ACTIVITY:
From the listing below, copy each line that contains the word "picture".

RECORDS SHOWN:
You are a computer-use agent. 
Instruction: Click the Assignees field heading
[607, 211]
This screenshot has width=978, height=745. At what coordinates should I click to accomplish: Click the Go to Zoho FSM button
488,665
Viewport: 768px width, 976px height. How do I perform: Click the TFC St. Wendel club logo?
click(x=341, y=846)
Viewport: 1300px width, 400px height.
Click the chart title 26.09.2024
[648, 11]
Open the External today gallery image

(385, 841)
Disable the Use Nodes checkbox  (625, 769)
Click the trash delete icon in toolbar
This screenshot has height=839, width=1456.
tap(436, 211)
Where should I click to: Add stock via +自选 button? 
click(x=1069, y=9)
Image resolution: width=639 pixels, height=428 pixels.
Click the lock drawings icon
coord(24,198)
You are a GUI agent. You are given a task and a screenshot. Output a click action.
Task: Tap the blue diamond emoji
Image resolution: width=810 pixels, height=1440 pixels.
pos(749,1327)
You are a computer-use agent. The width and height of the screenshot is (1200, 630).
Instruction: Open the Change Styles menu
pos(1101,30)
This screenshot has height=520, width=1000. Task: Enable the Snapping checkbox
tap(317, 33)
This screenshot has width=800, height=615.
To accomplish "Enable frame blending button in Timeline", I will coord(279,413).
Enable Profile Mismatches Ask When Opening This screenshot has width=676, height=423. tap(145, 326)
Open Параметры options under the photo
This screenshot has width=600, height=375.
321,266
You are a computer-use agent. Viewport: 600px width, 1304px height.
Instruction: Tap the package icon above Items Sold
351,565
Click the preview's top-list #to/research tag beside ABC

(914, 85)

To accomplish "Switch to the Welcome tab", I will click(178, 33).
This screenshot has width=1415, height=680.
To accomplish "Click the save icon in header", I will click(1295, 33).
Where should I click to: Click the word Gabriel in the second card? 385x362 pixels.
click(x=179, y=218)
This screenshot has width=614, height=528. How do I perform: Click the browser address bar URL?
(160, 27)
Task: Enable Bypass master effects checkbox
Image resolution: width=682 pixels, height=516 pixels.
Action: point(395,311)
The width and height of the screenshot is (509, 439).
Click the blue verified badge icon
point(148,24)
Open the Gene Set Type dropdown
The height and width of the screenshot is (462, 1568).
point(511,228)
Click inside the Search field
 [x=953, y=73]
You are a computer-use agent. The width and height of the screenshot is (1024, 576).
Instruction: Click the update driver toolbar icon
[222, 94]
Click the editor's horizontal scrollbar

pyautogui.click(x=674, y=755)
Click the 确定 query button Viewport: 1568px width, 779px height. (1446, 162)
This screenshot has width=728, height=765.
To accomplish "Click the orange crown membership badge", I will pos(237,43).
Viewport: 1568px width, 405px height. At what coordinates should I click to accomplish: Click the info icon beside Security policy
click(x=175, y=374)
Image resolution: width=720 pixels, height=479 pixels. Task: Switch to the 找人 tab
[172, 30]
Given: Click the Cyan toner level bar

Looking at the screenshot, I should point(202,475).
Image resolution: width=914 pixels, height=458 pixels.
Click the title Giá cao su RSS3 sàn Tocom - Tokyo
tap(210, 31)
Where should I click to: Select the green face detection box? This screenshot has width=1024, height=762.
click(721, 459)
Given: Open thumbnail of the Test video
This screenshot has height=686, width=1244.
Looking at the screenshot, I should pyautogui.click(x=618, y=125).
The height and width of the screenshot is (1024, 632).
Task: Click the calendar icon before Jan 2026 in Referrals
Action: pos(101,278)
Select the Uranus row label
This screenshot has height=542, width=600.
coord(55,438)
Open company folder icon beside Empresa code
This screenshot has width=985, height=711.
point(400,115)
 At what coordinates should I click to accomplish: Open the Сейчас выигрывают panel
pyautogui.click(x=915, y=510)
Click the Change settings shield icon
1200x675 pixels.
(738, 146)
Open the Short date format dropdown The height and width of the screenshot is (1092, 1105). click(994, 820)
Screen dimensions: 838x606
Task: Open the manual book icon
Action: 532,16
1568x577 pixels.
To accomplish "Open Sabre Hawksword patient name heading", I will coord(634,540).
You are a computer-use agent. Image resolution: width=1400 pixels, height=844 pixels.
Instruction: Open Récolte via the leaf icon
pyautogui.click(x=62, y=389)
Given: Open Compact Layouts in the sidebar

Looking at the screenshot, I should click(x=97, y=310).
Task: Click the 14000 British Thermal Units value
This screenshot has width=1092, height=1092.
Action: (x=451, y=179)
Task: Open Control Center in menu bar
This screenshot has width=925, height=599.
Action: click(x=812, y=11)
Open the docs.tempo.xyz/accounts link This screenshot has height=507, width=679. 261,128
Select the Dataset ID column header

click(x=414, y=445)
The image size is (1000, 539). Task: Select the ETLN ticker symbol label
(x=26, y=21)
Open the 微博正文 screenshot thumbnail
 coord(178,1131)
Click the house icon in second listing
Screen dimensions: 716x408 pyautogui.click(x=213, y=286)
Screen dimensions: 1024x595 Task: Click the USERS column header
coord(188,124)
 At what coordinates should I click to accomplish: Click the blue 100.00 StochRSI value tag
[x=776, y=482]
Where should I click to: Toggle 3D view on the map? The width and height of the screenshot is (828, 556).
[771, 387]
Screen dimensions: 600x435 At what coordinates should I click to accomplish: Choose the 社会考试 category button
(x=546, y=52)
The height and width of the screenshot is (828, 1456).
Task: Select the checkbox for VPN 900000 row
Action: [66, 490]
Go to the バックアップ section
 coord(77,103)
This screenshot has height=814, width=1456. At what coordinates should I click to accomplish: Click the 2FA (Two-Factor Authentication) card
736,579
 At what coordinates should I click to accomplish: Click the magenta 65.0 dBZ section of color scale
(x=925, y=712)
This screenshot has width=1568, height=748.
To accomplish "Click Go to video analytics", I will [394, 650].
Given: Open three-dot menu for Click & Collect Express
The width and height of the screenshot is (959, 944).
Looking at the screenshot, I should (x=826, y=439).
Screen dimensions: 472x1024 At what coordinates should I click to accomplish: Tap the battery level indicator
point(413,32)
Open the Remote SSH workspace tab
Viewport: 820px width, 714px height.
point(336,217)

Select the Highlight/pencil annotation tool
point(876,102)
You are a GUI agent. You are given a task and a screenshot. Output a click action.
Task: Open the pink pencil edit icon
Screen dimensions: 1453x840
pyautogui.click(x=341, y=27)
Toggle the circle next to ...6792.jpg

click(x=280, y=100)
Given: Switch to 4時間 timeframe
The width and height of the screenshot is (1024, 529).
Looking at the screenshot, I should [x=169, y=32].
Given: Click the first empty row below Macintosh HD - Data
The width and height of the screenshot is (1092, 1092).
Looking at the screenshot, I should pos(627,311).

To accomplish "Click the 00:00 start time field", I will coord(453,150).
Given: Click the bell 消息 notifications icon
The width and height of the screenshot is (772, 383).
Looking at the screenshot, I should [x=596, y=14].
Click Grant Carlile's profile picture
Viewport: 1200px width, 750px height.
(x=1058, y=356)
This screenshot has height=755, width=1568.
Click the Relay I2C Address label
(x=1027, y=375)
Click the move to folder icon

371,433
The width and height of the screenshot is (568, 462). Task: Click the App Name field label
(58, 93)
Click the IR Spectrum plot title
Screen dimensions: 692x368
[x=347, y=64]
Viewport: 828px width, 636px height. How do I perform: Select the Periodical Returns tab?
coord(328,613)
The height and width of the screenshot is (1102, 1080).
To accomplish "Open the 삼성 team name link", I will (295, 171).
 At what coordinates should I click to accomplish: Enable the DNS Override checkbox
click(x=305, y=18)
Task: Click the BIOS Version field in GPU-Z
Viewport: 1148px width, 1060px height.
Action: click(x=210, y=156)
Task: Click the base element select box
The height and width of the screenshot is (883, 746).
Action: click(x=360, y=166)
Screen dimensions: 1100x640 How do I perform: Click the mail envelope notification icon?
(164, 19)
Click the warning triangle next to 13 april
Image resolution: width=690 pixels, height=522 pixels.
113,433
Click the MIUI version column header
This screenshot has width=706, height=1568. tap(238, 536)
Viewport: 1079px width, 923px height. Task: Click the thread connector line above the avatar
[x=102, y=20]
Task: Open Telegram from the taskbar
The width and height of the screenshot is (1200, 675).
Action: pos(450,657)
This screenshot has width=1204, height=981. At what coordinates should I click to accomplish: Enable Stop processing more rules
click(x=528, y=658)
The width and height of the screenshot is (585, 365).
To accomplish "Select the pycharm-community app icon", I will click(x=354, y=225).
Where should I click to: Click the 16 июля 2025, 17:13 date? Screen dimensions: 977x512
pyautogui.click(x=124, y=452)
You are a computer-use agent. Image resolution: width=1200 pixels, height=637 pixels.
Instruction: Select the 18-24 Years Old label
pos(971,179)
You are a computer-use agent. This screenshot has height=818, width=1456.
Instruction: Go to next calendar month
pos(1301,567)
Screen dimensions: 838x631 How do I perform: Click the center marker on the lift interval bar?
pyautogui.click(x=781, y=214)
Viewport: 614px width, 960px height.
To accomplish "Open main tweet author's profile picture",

WRITTEN SOLUTION:
Click Grant Carlile's profile picture
To accomplish "Open main tweet author's profile picture",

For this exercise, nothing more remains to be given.